**DO THIS:**
Could you replace "Configure" with "Settings" in everything from the line containing "Click the QR download app icon" down to the line containing "pos(691,71)", and give those lines back with nothing else changed?

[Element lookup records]
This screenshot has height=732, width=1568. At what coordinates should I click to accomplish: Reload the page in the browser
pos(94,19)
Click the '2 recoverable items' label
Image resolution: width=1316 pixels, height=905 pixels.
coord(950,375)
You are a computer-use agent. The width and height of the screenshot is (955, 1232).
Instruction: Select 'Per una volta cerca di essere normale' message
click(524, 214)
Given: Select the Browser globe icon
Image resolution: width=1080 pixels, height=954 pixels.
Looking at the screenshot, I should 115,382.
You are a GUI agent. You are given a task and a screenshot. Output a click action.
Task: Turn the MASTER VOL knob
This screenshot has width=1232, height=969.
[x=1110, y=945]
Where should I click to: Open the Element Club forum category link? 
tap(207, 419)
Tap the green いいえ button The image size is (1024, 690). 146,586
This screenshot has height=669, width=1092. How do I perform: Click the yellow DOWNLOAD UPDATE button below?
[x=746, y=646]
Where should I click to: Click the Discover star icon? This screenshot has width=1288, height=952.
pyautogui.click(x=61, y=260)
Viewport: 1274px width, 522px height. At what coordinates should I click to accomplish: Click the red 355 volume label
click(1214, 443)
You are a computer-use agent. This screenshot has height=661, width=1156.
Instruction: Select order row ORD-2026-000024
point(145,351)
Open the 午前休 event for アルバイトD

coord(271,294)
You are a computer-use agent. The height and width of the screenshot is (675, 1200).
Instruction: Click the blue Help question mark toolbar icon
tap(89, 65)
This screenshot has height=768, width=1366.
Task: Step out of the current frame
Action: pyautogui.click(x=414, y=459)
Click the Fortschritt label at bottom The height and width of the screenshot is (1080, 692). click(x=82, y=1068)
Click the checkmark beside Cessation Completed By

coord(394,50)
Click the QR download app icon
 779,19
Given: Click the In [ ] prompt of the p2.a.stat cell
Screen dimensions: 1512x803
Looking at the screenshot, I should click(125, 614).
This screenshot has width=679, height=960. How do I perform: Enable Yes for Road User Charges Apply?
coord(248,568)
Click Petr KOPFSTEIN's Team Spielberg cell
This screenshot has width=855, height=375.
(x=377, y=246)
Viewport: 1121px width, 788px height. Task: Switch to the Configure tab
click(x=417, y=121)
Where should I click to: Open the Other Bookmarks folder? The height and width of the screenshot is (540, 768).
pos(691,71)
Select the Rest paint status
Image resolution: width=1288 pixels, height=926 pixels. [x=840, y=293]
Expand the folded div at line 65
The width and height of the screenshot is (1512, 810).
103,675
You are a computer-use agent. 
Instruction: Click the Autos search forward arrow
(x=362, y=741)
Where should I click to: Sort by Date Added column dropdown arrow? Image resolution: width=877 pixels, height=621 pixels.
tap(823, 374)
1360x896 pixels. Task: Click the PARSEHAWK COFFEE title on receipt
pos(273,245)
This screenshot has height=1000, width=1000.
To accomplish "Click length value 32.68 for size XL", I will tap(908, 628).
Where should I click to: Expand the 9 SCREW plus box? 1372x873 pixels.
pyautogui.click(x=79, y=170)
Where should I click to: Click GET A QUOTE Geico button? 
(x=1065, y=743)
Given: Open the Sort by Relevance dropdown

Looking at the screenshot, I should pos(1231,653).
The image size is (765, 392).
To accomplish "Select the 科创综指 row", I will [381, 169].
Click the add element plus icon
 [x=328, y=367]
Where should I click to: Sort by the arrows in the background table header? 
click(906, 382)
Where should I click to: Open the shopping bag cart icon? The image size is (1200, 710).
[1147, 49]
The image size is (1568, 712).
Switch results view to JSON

**TASK ANSWER:**
Click the QR download app icon
 779,19
Given: Click the In [ ] prompt of the p2.a.stat cell
Screen dimensions: 1512x803
Looking at the screenshot, I should click(125, 614).
This screenshot has width=679, height=960. How do I perform: Enable Yes for Road User Charges Apply?
coord(248,568)
Click Petr KOPFSTEIN's Team Spielberg cell
This screenshot has width=855, height=375.
(x=377, y=246)
Viewport: 1121px width, 788px height. Task: Switch to the Settings tab
click(x=417, y=121)
Where should I click to: Open the Other Bookmarks folder? The height and width of the screenshot is (540, 768).
pos(691,71)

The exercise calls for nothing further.